TEXT SHOWN

— begin —

I wonder if this is true. There might be other reasons: As you also wrote, "bureaucracies are all about eliminating discretion, forbidding creativity and disallowing decisions."
I'd posit that this is also true, for the most part, of business. I have no idea of the precentages, by nationally I'd bet only 5-10% of employees are encouraged, or need, to exhibit those traits. The vast majority of labor is accomplished by people merely punching keys, driving reapers, loading product of automated assembly lines.
In fact, my impression of most day-to-day business, and most of the labor force, is that creativity, discretion and decision-making is frowned on (partly due to the bureaucratic nature of business, but also to the pay scale: Those higher up retain control, and might suffer by granting that those below might say something useful or perhaps even damaging to production ("My arm hurts. Ergonomics might improve this position." is answered (or not) by "too expensive. Do your job. Arm continues to hurt, get out and we'll find some "younger, fresher" - shades of the rhetoric around the teaching profession - worker, there's 6,599,999,999 others out there waiting behind you."
So, if creativity isn't necessary or needed by the vast majority of workers, why encourage them to create, use discretion, or make decisions?
Direct instruction propably results in less taught, or at least less taught deeply: As you say, there is little room for reading the classroom, adjusting strategies or content, delving deeper...It's just shoveled in there, with little room for creativity, discretion or decision-making on the part of the STUDENT. The student sits, swallows, regurgitates. Even if the knowledge and skills learned are the same, the quality of education, due to the loss of connectivity and meaning to individuals in individaul classrooms, must suffer.

— end —

Output the part of the passage on creativity at work and in school starting with "In fact, my" and going on through "or make decisions?", word for word.

Part of a data file
— begin —

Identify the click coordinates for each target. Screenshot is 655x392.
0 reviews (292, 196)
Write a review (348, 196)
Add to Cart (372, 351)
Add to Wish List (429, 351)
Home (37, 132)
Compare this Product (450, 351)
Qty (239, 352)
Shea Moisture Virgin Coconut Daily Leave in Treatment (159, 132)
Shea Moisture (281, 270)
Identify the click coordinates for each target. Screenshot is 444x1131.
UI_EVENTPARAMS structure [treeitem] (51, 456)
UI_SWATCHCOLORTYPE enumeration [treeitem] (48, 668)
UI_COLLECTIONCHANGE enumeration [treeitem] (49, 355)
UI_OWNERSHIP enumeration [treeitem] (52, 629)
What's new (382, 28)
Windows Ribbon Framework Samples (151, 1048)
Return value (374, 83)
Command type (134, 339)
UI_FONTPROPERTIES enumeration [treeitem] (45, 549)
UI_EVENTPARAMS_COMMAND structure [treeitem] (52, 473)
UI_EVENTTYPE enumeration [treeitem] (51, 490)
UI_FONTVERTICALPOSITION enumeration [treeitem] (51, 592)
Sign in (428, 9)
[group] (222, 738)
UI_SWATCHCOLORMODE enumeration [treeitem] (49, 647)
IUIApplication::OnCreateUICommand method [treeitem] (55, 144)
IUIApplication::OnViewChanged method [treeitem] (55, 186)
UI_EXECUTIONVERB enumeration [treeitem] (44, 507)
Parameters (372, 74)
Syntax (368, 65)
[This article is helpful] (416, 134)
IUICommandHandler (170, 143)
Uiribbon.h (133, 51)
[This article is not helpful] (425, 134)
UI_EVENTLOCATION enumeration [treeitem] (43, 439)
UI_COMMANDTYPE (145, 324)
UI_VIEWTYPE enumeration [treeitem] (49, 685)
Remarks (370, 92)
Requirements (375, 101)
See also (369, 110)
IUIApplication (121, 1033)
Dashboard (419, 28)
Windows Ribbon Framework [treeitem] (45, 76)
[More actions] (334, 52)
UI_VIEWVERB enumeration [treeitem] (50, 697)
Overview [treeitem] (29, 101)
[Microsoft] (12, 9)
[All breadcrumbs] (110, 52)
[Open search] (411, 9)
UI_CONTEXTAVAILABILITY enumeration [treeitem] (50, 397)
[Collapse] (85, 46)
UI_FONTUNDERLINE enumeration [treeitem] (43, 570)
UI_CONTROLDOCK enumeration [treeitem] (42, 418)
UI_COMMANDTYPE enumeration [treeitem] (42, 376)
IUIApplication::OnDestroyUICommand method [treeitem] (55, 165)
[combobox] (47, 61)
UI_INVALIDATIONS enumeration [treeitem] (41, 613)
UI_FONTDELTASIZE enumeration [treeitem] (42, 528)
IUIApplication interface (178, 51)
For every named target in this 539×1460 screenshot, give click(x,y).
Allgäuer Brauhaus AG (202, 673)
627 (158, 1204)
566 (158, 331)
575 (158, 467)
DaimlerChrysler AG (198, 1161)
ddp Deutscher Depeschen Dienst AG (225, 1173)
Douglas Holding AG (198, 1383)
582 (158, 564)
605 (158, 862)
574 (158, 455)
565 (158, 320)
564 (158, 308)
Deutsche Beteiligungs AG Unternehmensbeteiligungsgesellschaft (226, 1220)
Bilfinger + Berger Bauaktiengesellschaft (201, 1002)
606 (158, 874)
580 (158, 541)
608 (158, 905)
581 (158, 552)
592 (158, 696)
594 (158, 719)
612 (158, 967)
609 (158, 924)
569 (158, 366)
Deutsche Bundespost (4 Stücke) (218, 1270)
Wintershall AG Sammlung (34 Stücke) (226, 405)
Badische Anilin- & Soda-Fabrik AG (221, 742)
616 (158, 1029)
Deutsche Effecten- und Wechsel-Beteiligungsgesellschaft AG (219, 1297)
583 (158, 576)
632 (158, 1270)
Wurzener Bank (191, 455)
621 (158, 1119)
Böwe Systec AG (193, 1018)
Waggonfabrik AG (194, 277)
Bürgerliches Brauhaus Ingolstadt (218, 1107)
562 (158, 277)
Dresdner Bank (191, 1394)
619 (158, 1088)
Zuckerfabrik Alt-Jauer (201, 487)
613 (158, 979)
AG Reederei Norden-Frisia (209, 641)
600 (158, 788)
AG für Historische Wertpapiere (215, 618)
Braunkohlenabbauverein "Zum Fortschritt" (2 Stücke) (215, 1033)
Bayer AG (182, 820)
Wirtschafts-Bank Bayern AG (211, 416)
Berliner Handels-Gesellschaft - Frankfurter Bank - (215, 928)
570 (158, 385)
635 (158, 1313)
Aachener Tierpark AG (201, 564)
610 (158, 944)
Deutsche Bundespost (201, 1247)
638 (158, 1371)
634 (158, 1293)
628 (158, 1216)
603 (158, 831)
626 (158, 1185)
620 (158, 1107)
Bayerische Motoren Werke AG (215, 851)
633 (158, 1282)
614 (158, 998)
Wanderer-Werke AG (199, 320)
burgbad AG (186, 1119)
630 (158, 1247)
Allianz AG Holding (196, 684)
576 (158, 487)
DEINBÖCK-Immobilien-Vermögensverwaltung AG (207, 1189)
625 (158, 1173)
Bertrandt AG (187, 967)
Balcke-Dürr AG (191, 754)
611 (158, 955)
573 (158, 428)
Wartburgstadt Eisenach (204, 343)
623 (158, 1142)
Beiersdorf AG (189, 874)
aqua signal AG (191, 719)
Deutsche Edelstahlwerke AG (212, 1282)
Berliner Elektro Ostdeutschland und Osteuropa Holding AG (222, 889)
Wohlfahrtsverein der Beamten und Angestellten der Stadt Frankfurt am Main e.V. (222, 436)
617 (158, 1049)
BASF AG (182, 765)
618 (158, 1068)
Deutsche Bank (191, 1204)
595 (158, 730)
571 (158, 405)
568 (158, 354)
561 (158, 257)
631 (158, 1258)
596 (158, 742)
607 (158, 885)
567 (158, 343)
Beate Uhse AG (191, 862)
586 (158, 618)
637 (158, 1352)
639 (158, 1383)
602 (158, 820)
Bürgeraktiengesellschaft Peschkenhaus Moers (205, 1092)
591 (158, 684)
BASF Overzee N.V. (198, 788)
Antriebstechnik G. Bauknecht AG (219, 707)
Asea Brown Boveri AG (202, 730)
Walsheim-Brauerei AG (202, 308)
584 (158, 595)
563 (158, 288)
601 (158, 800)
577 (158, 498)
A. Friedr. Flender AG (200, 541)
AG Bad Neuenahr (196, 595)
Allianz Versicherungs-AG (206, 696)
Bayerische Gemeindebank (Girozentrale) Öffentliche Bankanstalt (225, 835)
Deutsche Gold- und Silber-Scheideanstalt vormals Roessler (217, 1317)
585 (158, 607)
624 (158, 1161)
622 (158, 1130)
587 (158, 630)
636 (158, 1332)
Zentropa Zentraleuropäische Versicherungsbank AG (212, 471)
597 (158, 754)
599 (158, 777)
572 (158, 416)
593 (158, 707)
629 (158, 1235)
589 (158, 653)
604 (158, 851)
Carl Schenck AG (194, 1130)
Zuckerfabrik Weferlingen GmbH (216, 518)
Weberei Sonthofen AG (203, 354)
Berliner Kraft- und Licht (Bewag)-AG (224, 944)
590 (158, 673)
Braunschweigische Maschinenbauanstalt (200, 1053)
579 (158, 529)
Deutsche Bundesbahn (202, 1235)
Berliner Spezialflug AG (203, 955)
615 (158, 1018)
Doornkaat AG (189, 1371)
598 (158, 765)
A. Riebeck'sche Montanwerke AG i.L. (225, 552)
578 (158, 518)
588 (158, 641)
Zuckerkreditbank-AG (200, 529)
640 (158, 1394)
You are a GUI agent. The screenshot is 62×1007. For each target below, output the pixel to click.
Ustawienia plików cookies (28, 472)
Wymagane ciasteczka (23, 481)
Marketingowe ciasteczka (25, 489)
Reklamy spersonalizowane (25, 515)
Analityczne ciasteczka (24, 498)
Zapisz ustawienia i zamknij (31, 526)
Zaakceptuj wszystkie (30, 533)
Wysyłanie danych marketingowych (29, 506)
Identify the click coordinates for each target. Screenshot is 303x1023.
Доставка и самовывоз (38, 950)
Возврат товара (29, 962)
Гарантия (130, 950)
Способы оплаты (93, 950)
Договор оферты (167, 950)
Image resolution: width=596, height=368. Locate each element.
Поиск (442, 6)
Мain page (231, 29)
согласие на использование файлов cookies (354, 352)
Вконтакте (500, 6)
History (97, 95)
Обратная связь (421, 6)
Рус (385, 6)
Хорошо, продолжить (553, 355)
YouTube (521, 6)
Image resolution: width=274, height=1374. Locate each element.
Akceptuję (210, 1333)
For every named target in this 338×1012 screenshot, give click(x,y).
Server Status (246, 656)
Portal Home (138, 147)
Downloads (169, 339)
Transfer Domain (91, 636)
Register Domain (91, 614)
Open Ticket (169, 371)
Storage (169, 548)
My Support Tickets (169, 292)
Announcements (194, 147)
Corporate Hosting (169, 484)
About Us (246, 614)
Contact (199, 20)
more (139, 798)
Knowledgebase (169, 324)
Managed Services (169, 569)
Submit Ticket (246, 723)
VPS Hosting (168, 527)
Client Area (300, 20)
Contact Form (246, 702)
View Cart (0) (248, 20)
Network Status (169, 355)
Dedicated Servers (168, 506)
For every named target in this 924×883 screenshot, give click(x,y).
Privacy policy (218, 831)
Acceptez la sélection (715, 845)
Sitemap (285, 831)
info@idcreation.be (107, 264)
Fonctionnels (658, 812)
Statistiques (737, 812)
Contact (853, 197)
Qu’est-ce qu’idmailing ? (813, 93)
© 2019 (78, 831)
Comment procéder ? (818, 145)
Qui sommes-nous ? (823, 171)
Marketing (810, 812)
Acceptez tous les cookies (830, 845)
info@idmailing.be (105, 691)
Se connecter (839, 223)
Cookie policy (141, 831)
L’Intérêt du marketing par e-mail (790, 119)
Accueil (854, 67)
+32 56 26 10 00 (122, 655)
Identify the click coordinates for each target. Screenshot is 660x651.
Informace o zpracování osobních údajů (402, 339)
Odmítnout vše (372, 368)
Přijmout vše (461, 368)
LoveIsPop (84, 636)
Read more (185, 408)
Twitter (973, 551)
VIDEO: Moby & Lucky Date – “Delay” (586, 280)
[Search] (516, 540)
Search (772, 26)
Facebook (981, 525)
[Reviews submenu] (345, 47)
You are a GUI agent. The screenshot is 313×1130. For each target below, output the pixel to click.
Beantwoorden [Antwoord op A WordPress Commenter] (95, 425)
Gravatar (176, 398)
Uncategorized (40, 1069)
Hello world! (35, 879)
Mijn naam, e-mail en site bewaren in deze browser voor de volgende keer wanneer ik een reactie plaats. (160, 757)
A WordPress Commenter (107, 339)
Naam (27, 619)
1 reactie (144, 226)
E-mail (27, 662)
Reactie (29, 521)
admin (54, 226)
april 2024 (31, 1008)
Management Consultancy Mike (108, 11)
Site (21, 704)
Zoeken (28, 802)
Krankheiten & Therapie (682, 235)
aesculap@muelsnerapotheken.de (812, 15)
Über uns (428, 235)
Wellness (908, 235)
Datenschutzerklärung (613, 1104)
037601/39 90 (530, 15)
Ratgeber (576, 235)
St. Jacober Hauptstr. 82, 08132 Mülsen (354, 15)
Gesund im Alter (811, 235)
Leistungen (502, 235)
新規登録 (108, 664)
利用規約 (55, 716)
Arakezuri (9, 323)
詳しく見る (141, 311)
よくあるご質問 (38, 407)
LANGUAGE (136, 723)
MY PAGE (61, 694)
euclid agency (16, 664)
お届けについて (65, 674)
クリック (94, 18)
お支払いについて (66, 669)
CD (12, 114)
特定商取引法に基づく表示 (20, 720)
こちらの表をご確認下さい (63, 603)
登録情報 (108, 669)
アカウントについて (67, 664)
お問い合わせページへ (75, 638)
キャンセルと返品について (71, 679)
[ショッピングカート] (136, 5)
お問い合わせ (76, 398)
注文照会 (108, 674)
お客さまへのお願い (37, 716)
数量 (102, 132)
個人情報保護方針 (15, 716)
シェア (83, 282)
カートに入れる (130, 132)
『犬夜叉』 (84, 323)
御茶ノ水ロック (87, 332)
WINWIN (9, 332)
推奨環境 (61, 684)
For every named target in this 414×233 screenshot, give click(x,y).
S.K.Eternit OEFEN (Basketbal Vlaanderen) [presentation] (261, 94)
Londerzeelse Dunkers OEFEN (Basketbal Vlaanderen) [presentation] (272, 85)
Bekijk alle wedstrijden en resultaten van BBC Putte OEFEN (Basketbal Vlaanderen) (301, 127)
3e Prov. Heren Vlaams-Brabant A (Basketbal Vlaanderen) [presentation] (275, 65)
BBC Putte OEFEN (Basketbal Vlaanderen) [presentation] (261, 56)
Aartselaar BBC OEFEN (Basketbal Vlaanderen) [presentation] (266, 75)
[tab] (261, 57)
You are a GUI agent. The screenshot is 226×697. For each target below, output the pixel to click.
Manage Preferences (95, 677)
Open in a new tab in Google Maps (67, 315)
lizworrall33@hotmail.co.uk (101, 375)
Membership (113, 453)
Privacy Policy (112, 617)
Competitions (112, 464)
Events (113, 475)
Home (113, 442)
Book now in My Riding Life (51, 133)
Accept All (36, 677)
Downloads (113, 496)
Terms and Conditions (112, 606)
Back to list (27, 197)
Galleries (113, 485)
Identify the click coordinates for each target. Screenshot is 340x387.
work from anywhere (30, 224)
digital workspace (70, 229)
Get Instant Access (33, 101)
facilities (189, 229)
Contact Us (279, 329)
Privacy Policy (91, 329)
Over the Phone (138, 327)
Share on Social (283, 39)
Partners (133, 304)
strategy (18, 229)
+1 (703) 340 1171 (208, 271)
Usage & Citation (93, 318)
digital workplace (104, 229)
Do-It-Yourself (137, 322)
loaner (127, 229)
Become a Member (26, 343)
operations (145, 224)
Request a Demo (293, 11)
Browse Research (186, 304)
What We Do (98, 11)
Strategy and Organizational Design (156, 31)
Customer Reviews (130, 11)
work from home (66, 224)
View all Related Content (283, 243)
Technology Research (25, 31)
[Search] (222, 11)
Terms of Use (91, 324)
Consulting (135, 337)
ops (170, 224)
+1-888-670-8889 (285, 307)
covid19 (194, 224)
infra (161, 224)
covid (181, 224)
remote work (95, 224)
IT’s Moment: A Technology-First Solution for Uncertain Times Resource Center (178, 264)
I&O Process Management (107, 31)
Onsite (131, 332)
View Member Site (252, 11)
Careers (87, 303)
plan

— end —

ANSWER TO THE PROBLEM
In fact, my impression of most day-to-day business, and most of the labor force, is that creativity, discretion and decision-making is frowned on (partly due to the bureaucratic nature of business, but also to the pay scale: Those higher up retain control, and might suffer by granting that those below might say something useful or perhaps even damaging to production ("My arm hurts. Ergonomics might improve this position." is answered (or not) by "too expensive. Do your job. Arm continues to hurt, get out and we'll find some "younger, fresher" - shades of the rhetoric around the teaching profession - worker, there's 6,599,999,999 others out there waiting behind you."
So, if creativity isn't necessary or needed by the vast majority of workers, why encourage them to create, use discretion, or make decisions?